Waiting for the second gun, we closely examined the breech face of the first one. There, we finally found the real problem. The firing-pin hole on the breech face was blocked by a plug of primer material that had been scraped off the bulging fired primer of the Cor-Bon ammo. This little plug was jammed into the firing-pin hole. It spread the force of the firing-pin strike, which didn’t even dent the primer. This, too, was a first for us. Recovered Cor-Bon cases fired in the P938 had their primers blown completely flat. They showed no trace of the firing-pin dent, but they each had a scrape across their face. The scraping action had cut off the protruding primer metal and jammed it into the breech face hole, and that blocked the firing pin.

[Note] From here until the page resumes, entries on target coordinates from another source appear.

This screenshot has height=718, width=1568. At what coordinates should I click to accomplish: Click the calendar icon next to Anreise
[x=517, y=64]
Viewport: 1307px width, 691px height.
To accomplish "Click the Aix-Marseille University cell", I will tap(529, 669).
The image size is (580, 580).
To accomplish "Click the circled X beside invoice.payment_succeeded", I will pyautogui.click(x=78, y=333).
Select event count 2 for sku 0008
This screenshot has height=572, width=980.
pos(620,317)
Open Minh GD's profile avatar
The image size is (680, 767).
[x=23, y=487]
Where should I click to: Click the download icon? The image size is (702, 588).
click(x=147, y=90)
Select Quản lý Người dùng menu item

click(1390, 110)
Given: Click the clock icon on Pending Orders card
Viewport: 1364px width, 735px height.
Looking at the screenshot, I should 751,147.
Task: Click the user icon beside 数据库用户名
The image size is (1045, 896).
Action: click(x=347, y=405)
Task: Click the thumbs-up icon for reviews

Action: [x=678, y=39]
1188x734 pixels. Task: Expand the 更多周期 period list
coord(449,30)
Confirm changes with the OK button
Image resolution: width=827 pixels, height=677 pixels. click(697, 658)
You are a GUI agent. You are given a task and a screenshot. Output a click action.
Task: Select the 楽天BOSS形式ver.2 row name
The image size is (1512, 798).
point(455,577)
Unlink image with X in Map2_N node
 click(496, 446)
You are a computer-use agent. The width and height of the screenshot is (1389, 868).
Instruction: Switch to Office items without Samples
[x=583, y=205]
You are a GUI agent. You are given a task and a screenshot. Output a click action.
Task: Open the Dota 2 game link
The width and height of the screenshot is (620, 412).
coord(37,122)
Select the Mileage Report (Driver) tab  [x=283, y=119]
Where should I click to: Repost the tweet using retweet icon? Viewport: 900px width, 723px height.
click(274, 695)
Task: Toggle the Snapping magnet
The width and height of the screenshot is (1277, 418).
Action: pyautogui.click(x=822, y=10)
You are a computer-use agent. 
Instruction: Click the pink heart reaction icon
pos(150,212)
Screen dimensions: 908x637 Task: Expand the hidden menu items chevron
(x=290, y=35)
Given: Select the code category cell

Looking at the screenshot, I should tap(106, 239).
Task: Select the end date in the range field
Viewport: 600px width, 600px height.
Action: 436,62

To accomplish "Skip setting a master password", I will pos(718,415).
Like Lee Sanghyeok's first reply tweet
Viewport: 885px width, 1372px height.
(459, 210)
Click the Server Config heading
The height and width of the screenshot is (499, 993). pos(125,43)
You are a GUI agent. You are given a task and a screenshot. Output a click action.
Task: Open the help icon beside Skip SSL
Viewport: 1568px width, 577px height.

While the solution seems to be to avoid the otherwise excellent and time-proven Cor-Bon ammo, who is to say another brand of ammunition might not do the exact same thing? The ultimate solution is to test, test, and retest your chosen self-defense ammo. And then do it again.
And we had another problem. We tried to insert a fresh magazine and it stopped dead, with over an inch to go. It had struck a small ledge on the magazine-release button and could not be shoved past it, no matter how hard we tried. With the mag against the inner right side of the chute, its lip hit that ledge, which stopped it completely. The problem was poor fitting of the mag release. We fixed it with a Dremel tool.
All of us who shot this gun were pleased with how it handled our test loads (except for the Cor-Bons, of course). We could fire the gun one handed easily, and shoot it as fast as we wanted. We could not say that about most of the other small nines we’ve shot.
Our Team Said: We would not buy this gun. It was a disappointment to have so much trouble. To start, we gave this gun a C grade. Reason: It worked well with two ammo brands, and it’s always up to the operator to function-test ammo in a defense gun. Then, as problems mounted, we grudgingly moved it to a D grade. Later, we reconsidered — unless the manufacturer warns the customer, a given gun should at least work with any good ammo. So we flunked it. Customers ought not have to deal with any of the problems we had.
Written and photographed by Ray Ordorica, using evaluations from Gun Tests team testers.